Abstract

Modeling a well's production response from a fracture stimulation design is a science. There are several commercial computer software packages that link fracture propagation models to reservoir simulation models. Data requirements to use these software packages include descriptions of fracture fluid behavior, rock mechanical properties, vertical stress distributions, and reservoir characteristics. There are many case histories that illustrate the adequacy of these models to predict economic outcomes. However, these models are not able to predict the production response resulting from the fracture (re)-stimulation where no input data is available. This particular situation exists for wells drilled prior to 1950.

Oil and gas development in the Texas Hugoton and West Panhandle Fields began in the 1920's. Many gas wells in these fields were originally stimulated with nitroglycerin or gelled naphtha and proppant Strip logs recorded by drillers and geologists provide most of the sub-surface information available in this area. A decision to initiate a stimulation and/or restimulation program for old wells in these fields would necessarily have to come initially from intuitive judgment.
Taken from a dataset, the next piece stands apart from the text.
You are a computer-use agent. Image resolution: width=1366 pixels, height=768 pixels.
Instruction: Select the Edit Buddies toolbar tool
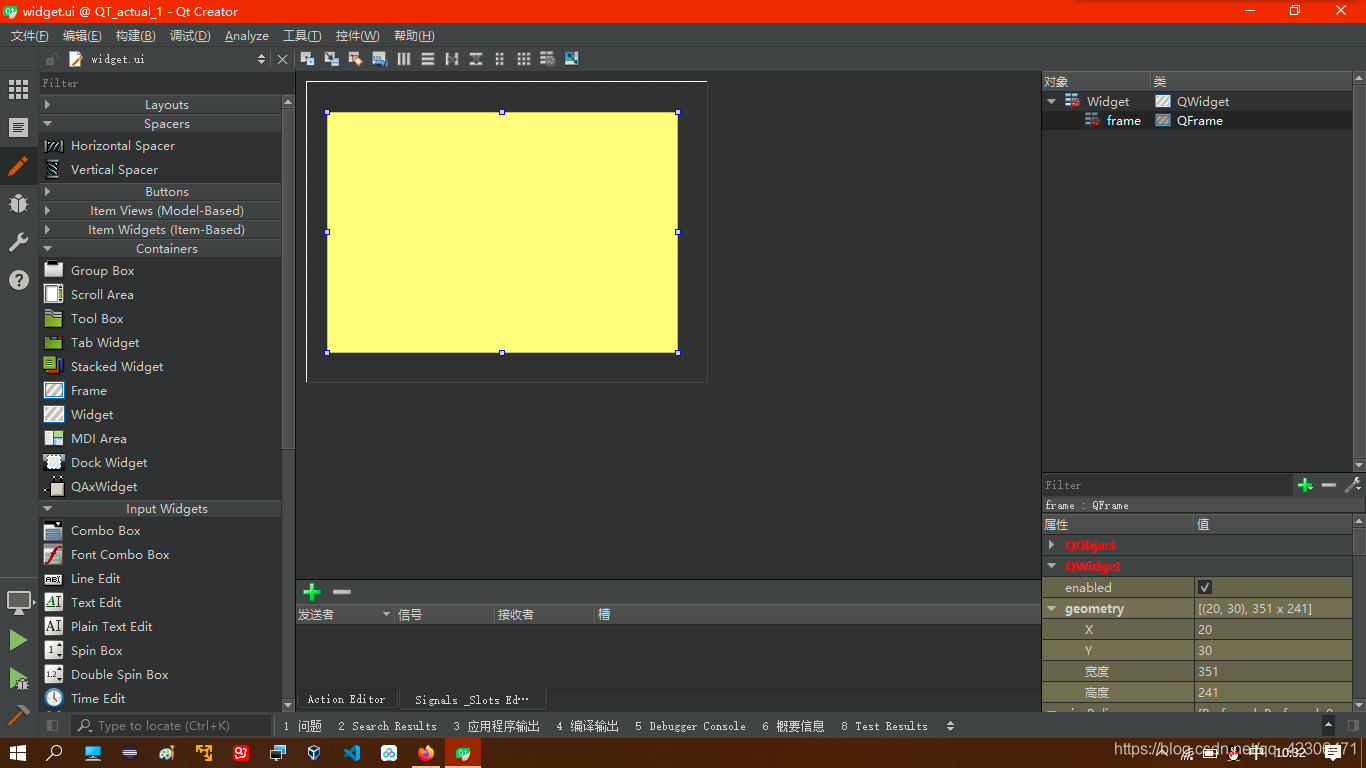coord(355,58)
Results from the initial program cant be useful to help predict the outcome of future (re)-stimulation programs.

Presented in this paper are the results obtained from the (re)-stimulation of 62 gas wells in the Texas Hugoton and West Panhandle Fields. These results will provide a basis to model the uncertainty of (re)-stimulating similar old wells. The model relates the economic uncertainty to incremental production rate increases, incremental reserves and chance estimates when considering (re)-stimulation in the Texas Hugoton and West Panhandle Fields.

Introduction

Oil and gas exploration and development in Moore and Sherman Counties of the Texas Panhandle began in the 1920's, with the prolific Texas Hugoton and West Panhandle Gas Fields discovered while operators drilled approximately 3,000 feet deep to the Wolfcampian aged, Brown Dolomite formation in search of oil. Over the past seven decades these mature gas fields have typically produced 5 to 50 BCF per well, at an approximate well density of one well per 640 acres.

Texas Hugoton and West Panhandle Dolomite wells were typically drilled with a cable tool drilling rig and completed with open-hole sections. The earliest wells were stimulated with HCL acid or "shot" with nitroglycerin explosives, while hydraulic fracturing with "frac oil" or gelled naphtha was introduced in the 1940's. Advances in hydraulic fracturing technology in the 1960's allowed greater concentrations of proppant to be placed with waterbased, gelled fluids, and still later, wells were completed with carbon dioxide or nitrogen foamed fracturing fluids.

The cable tool drilling records included driller's and/or geologist's interpretation of rock cutting samples and significant gas production increases while drilling. In the absence of cores or wireline open hole electric logs, these driller's "strip logs" are the only available subsurface reservoir data.

With average bottom hole pressure of approximately 30 psia, the field is in a very advanced stage of depletion. Yet, the prolific dolomite reservoir allows the typical well to produce approximately 100 MCFPD and with relatively low exponential decline slope. The resulting decline curve extrapolations suggest substantial reserves and long producing lives remaining for these extremely old wellbores.